## [Your objective]
Please print nothing but the lines from the one with "The height and width of the screenshot is (812, 1403)." to the last line of the records below, and omit pictures.

··· Available data ···

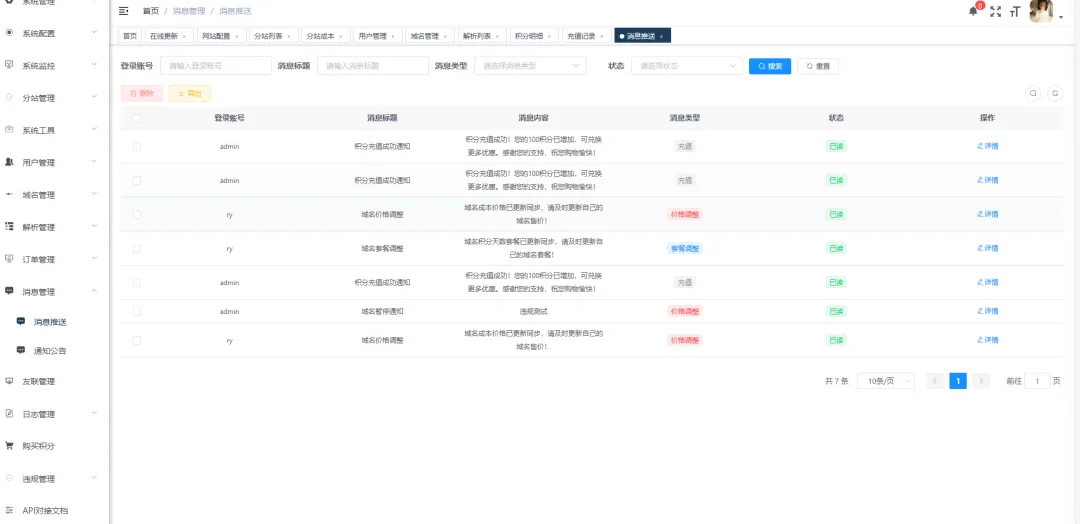Image resolution: width=1080 pixels, height=524 pixels.
Task: Tick the select-all checkbox in table header
Action: click(x=137, y=118)
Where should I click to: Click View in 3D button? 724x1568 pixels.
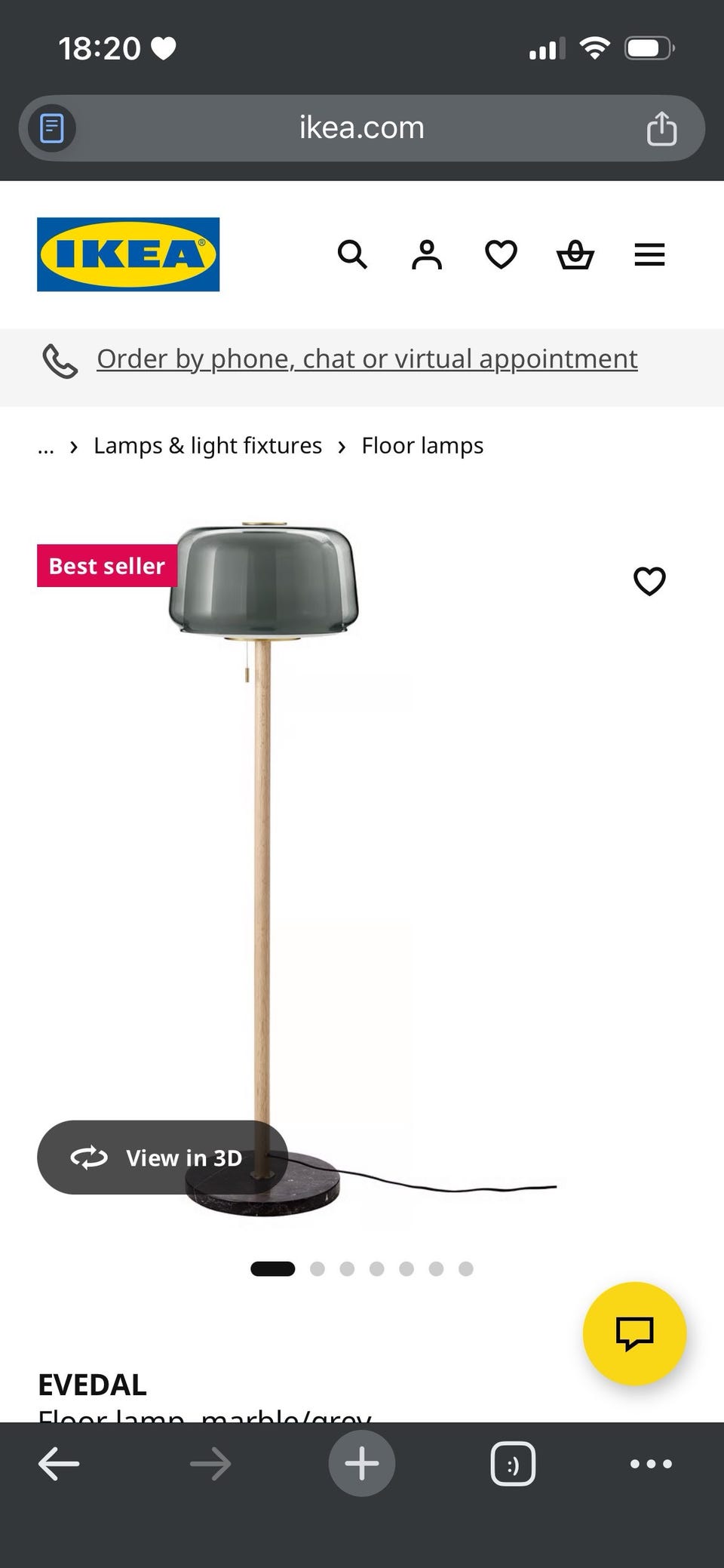pyautogui.click(x=162, y=1158)
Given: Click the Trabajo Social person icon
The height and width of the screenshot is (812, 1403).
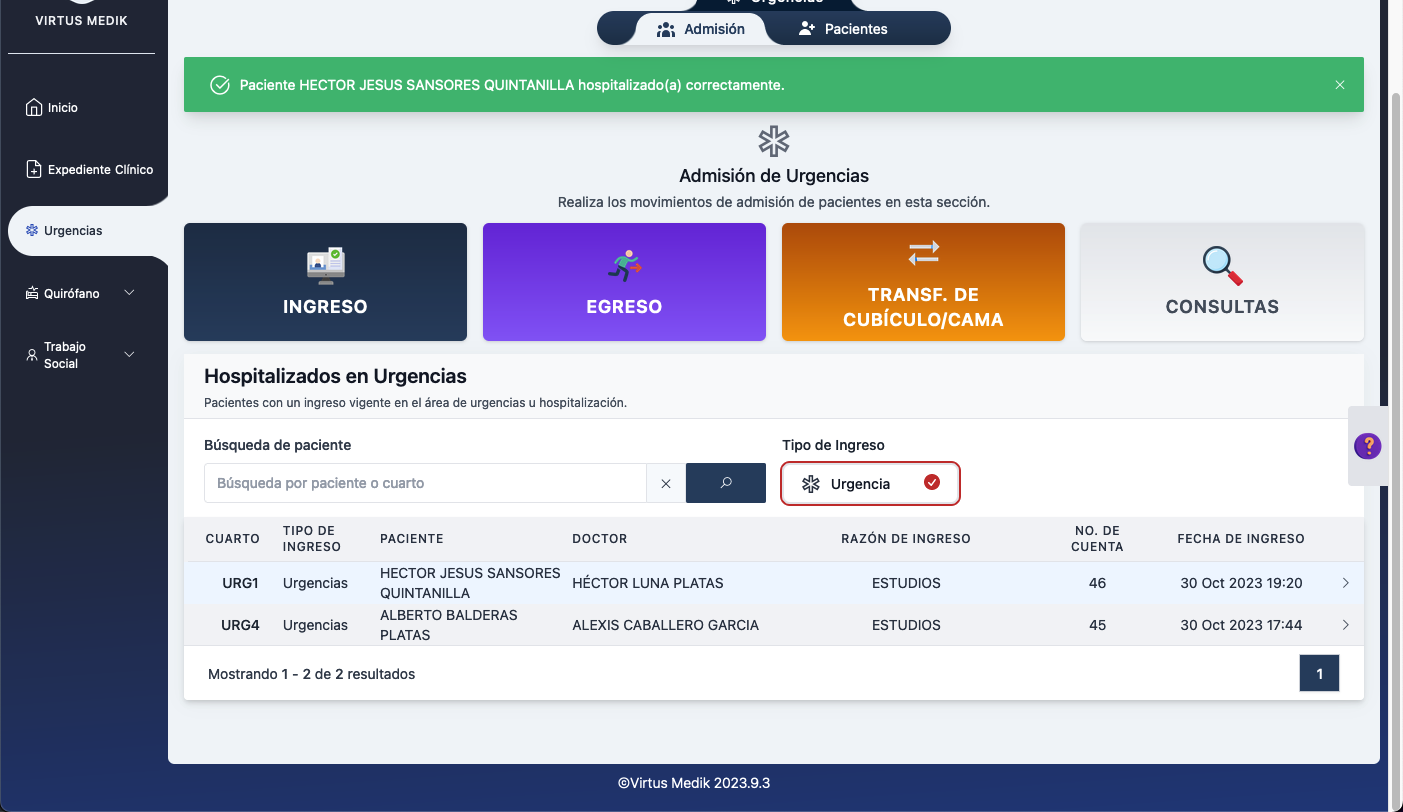Looking at the screenshot, I should [32, 355].
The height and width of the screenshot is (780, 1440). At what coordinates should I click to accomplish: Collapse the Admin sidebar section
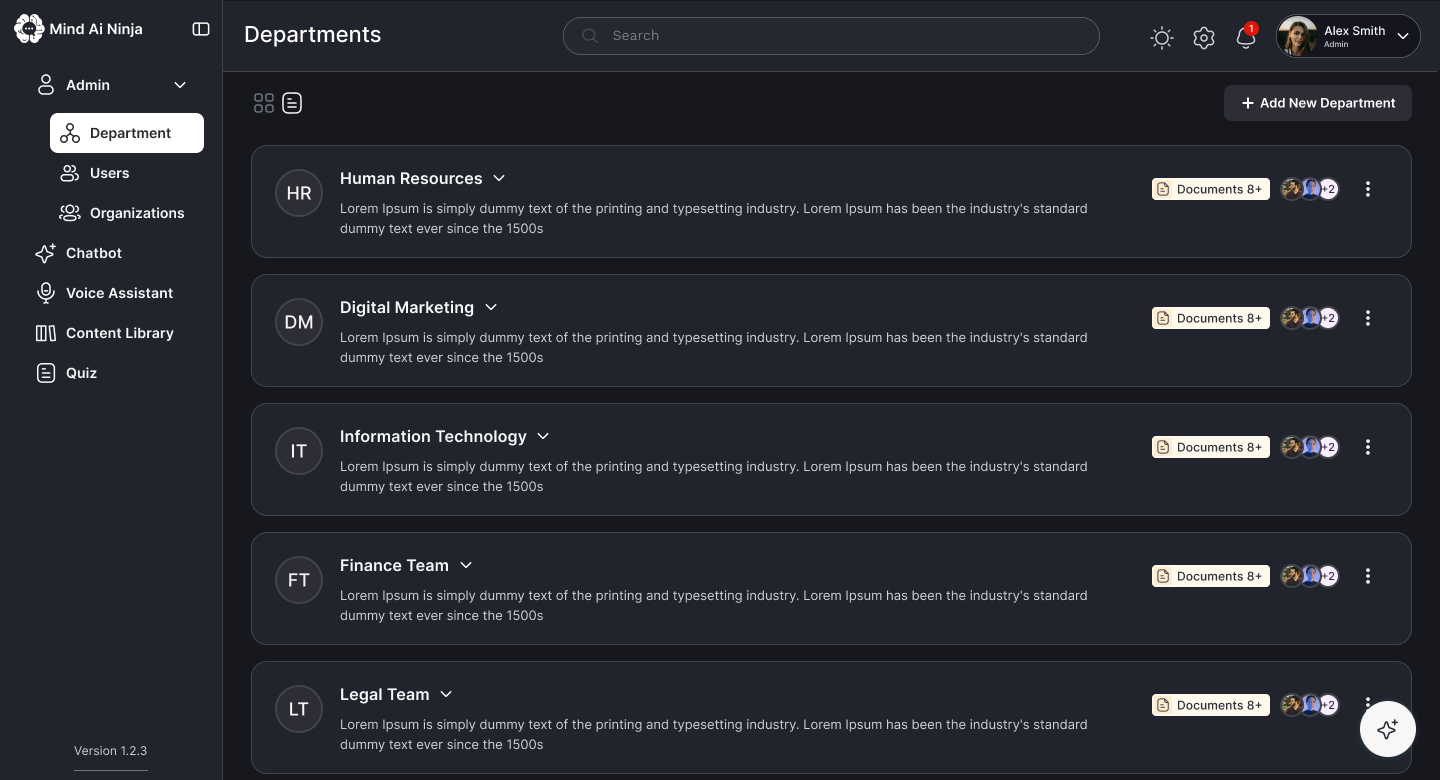[180, 85]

···

## [Worked solution]
The height and width of the screenshot is (812, 1403).
Looking at the screenshot, I should [32, 355].
The height and width of the screenshot is (780, 1440). At what coordinates should I click to accomplish: Collapse the Admin sidebar section
[180, 85]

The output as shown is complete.